Supplementary textbook or e-book (optional)
- How to Think Like a Computer Scientist: Learning with Python 3 (RLE) by Peter Wentworth et al. The e-book is available here: Free version
- Andrew N. Harrington, Hands-on Python Tutorial by Andrew N. Harrington The e-book is available here: Free version
- Fundamentals of Python: First Programs, 2nd Edition by Kenneth A. Lambert
Schedule
주차(Week) | 강의내용(Class Topic & Contents) | 강의활동유형(Class Type) |
---|---|---|
1 | Course introduction and prospects | 강의 (Lecture) |
2 | Introduction to python and algorithmic thinking | 강의+실습 (Lecture + Practice) |
3 | Variables and expressions | 강의+실습 (Lecture + Practice) |
4 | Comparison operators and decision structures | 강의+실습 (Lecture + Practice) |
5 | String and lists | 강의+실습 (Lecture + Practice) |
6 | For loops and while loops | 강의+실습 (Lecture + Practice) |
7 | Input and output (I/O) and text files | 강의+실습 (Lecture + Practice) |
8 | Mid exam | 시험 (Exam) |
9 | Functions | 강의+실습 (Lecture + Practice) |
10 | Classes and modules | 강의+실습 (Lecture + Practice) |
11 | Tuples and dictionaries | 강의+실습 (Lecture + Practice) |
12 | Simple graphics and image processing | 강의+실습 (Lecture + Practice) |
13 | Graphical user interface (GUI) | 강의+실습 (Lecture + Practice) |
14 | Database and web development | 강의+실습 (Lecture + Practice) |
15 | Final exam | 시험 (Exam) |
Grading
The final grade will be calculated using the following weights:
# | Final Grade Weight |
---|---|
Attendance | 15% |
Assignment(quiz/homework/weekly assignment) | 15% |
Mid exam (closed-book) | 30% |
Final exam (closed-book) | 40% |
Total | 100% |
Assignment
There will be a quiz/homework/weekly assignment to complete. Some of them will be due in a week and some of them in two weeks. You have the option to work and submit the homework in pairs for all the assignments except two which you will do individually. The homework are graded on a scale 0 to 100, where 100 is the highest grade.
Submitting an assignment
Instructions for turning in assignments will be posted when the semester starts (in e-Class).
Getting help
For questions about homework, course content, package installation, and after you have tried to troubleshoot yourselves, the process to get help is:
Post the question in e-Class and hopefully your peers will answer.

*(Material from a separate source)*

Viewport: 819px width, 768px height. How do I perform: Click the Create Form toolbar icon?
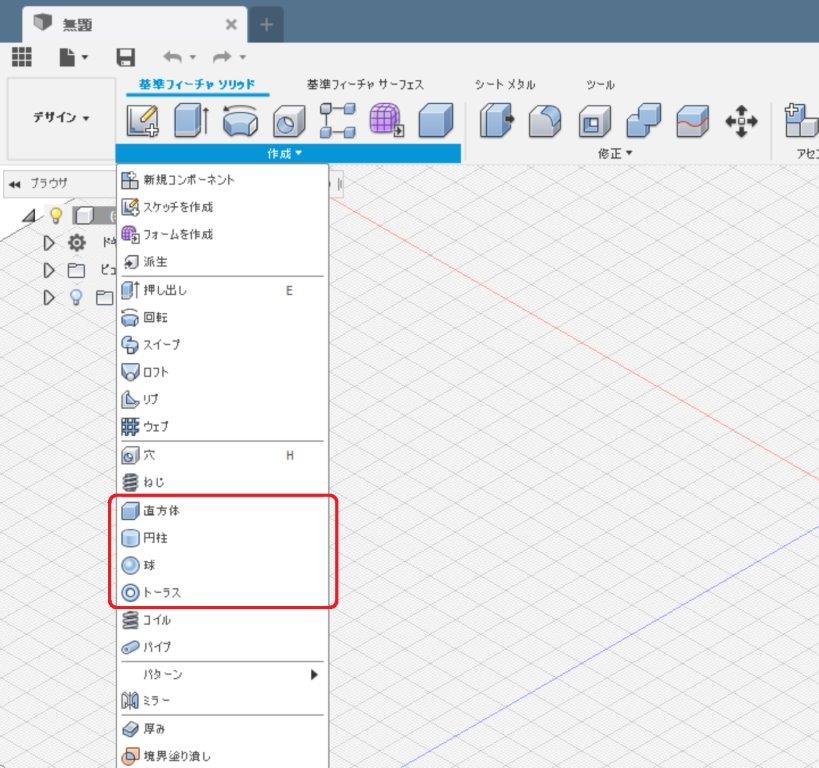coord(386,121)
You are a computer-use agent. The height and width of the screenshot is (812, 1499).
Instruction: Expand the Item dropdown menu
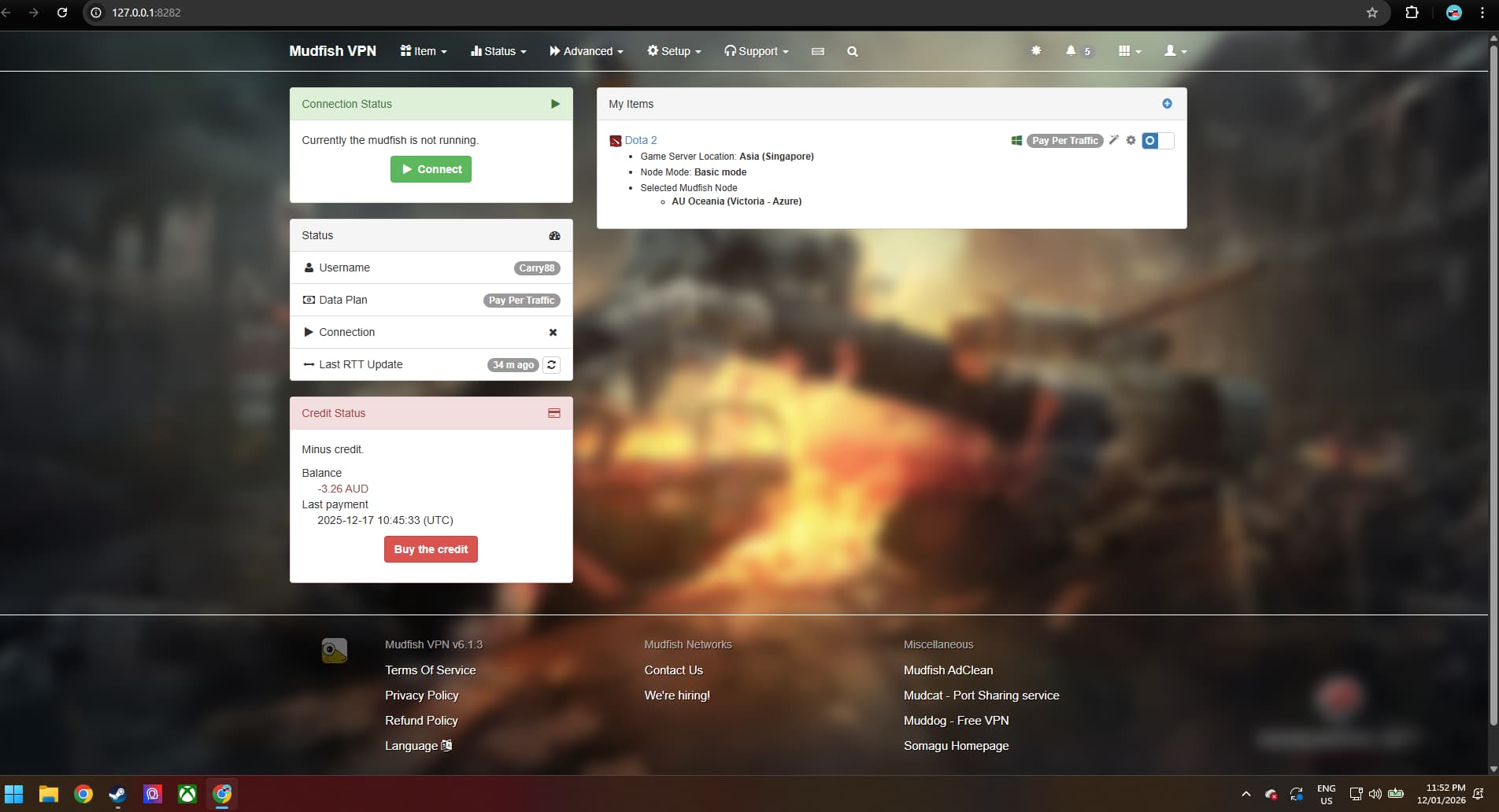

Note that in e-Class questions are visible to everyone. For private matters send an email to helpline: udin [at] dongguk [dot] edu.
Course Policies
Collaboration policy
We encourage you to talk and discuss the assignments with your fellow students (and on e-Class), but you are not allowed to look at any other students assignment or code outside of your pair. Discussion is encouraged, copying is not allowed.
Late day policy
Homework is due on Wednesday before class. Late submission are not allowed.
Communication to students
Class announcements will be through e-Class. All homework and quizzes will be posted in e-Class. Also all feedback forms. Important note: make sure you have your settings set so you can receive emails from e-Class.
Academic honesty
Ethical behavior is an important trait of a Data Scientist, from ethically handling data to attribution of code and work of others. Thus, in ISE we give a strong emphasis to Academic Honesty. As a student your best guidelines are to be reasonable and fair. We encourage teamwork for problem sets, but you should not split the homework and you should work on all the problems together.